▸ Exercise objective:
Take the lines from the one with "Image resolution: width=737" through the last line of the material below and write them out exactly, without any pictures.

▸ Data provided:
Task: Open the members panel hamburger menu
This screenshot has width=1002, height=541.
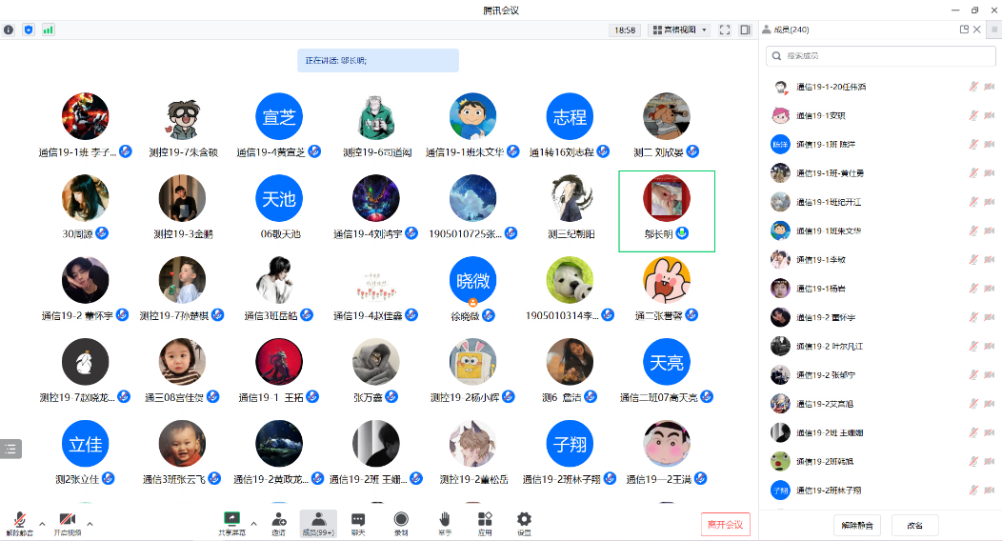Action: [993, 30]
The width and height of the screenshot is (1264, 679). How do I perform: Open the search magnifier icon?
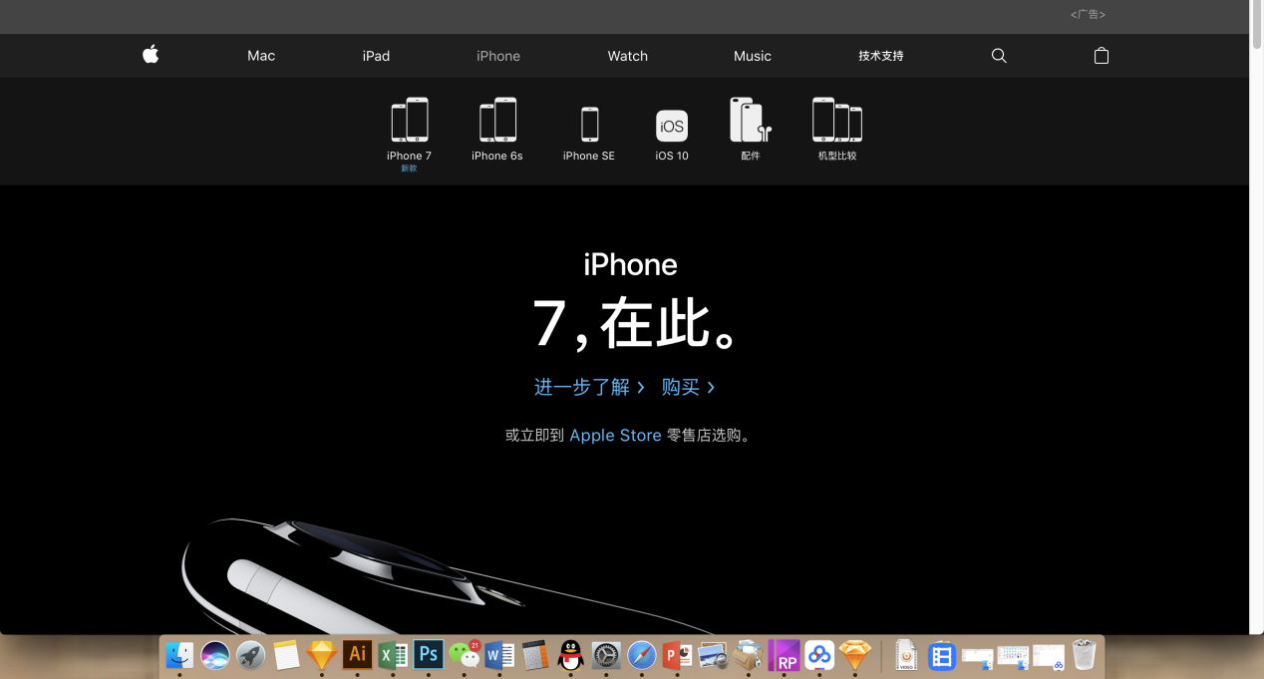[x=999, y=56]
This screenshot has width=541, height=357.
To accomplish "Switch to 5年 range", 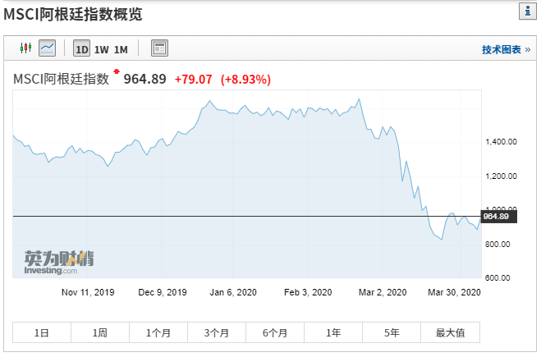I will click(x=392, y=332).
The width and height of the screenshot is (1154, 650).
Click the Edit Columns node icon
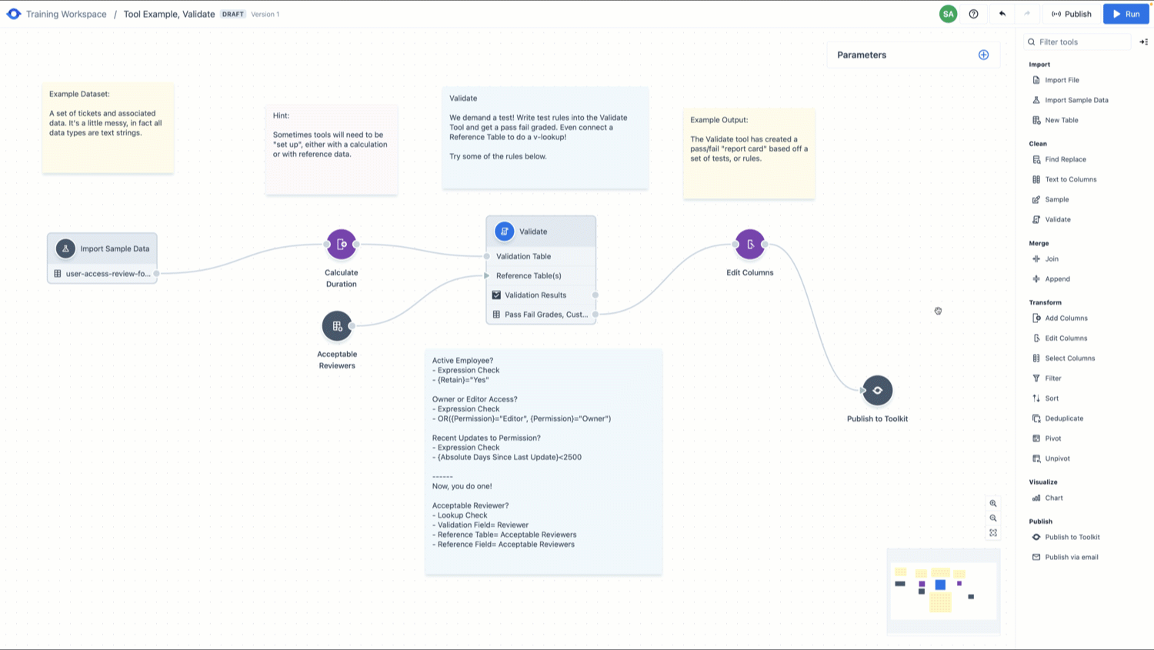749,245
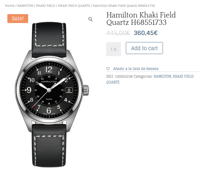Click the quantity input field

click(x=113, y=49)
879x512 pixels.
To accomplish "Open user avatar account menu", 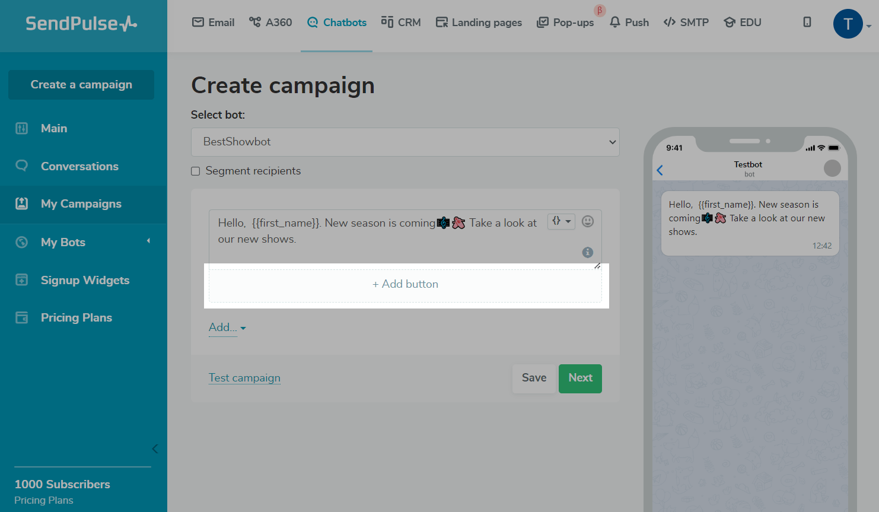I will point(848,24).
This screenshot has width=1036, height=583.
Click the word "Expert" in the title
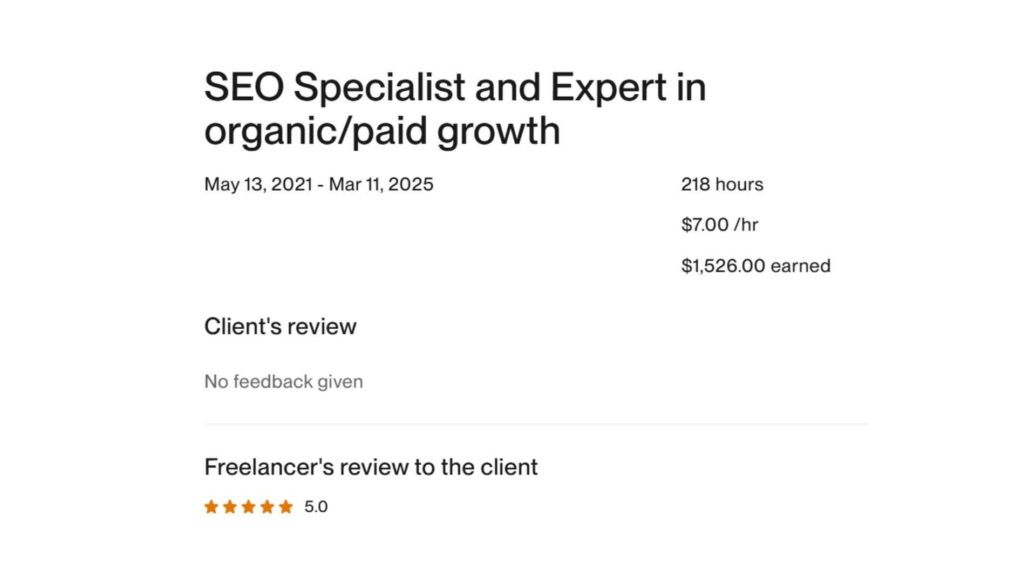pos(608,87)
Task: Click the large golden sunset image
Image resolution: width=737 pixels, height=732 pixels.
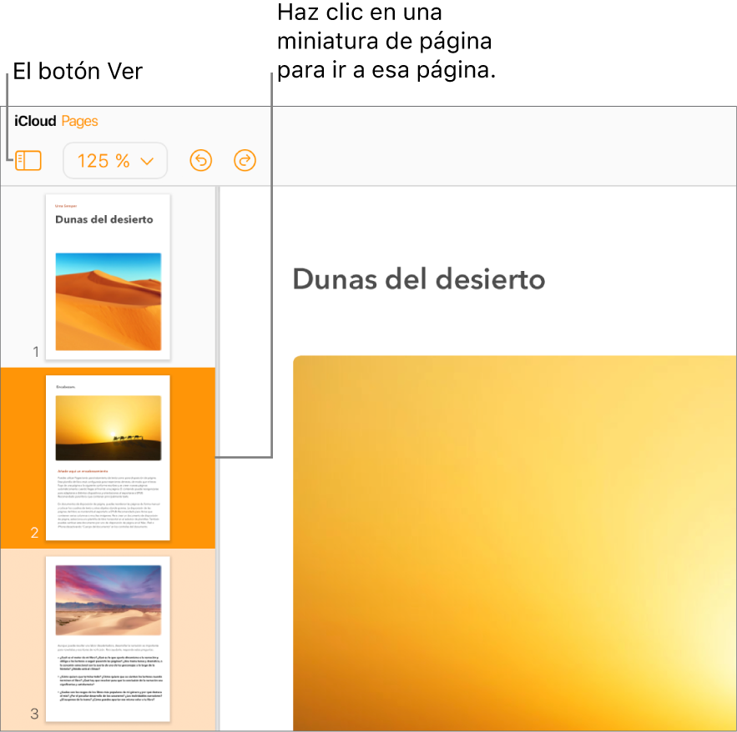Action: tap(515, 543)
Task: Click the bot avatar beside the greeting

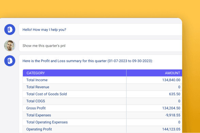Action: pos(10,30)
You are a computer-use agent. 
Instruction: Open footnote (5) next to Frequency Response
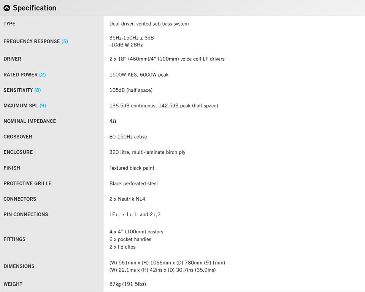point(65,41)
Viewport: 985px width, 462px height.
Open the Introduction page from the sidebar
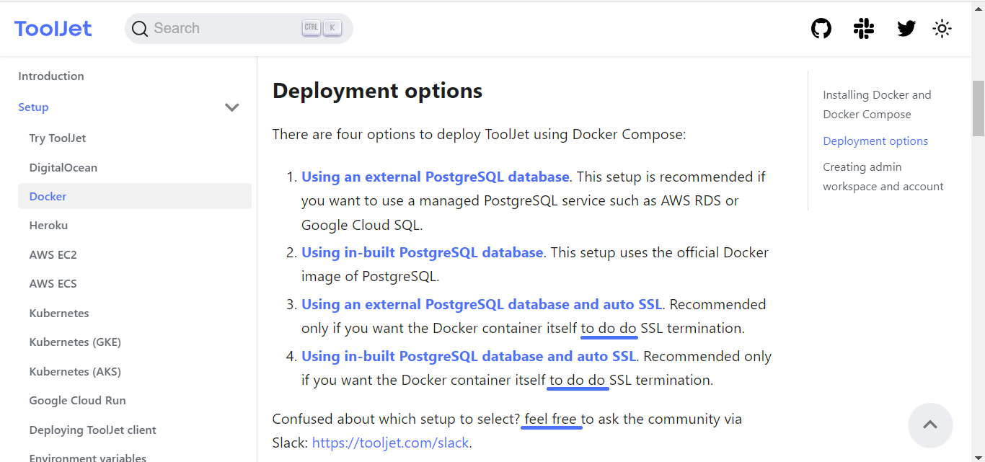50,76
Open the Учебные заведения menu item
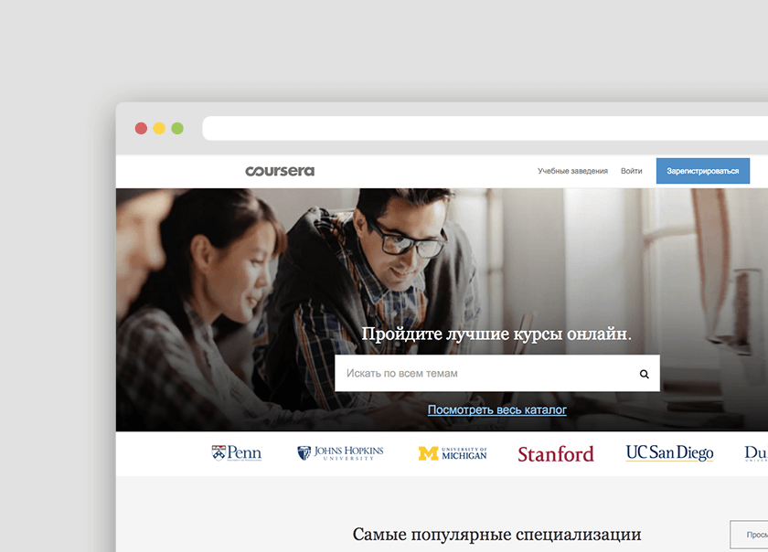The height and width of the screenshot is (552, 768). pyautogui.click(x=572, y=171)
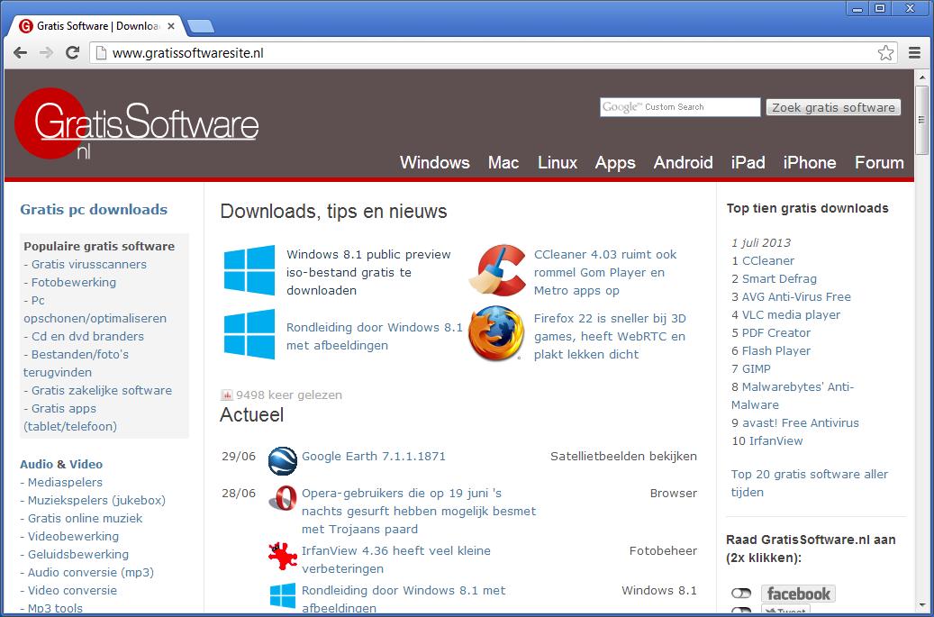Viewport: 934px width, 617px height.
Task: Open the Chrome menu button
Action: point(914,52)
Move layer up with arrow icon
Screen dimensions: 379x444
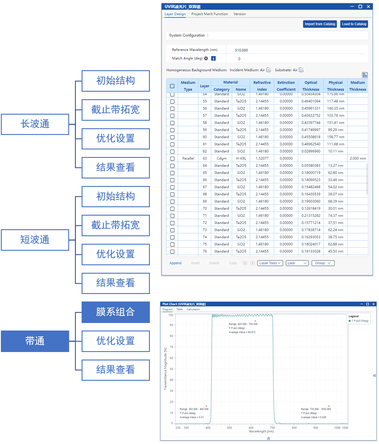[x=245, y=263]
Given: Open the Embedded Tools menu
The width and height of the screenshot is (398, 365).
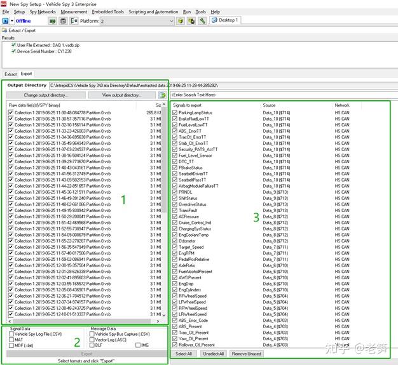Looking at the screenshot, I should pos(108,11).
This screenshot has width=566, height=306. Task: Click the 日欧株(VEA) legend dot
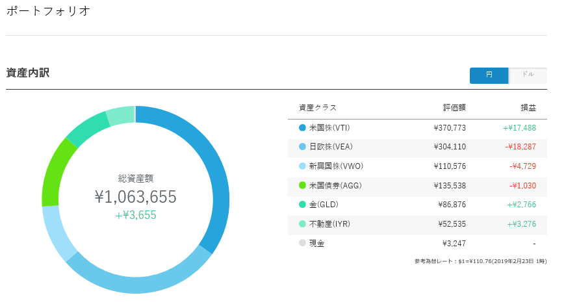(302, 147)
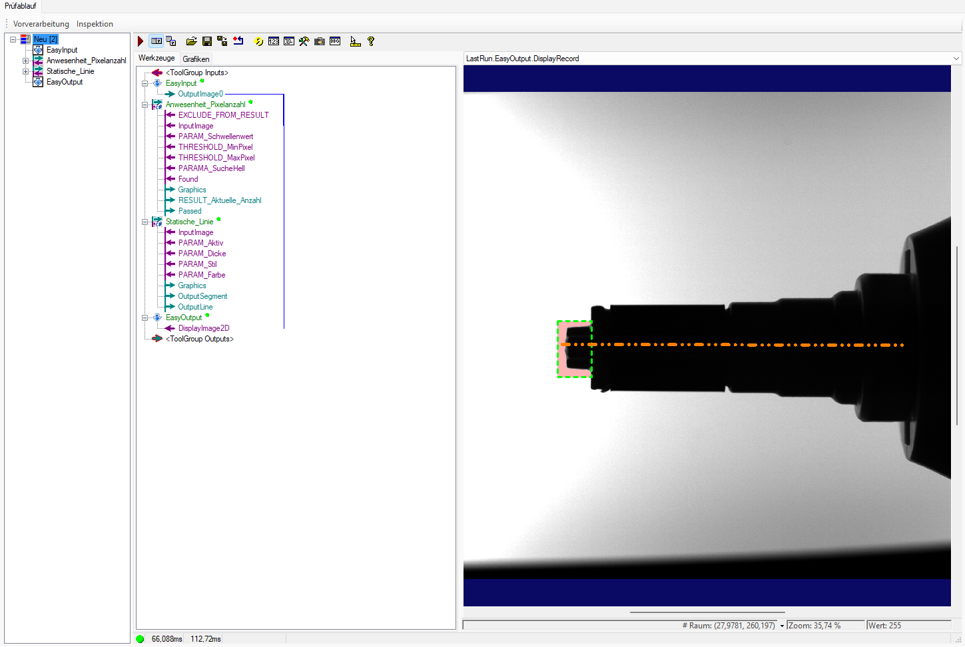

▸ Expected answer:
Image resolution: width=737 pixels, height=732 pixels.
Action: tap(515, 543)
Task: Click the bot avatar beside the greeting

Action: pos(10,30)
You are a computer-use agent. 
Instruction: Open footnote (5) next to Frequency Response
point(65,41)
Viewport: 985px width, 462px height.
Open the Introduction page from the sidebar
50,76
Open the Учебные заведения menu item
The height and width of the screenshot is (552, 768). pyautogui.click(x=572, y=171)
Viewport: 934px width, 617px height.
Task: Open the Chrome menu button
Action: point(914,52)
Move layer up with arrow icon
Screen dimensions: 379x444
[x=245, y=263]
Given: Open the Embedded Tools menu
The width and height of the screenshot is (398, 365).
Looking at the screenshot, I should pos(108,11).
This screenshot has width=566, height=306. Task: Click the 日欧株(VEA) legend dot
(302, 147)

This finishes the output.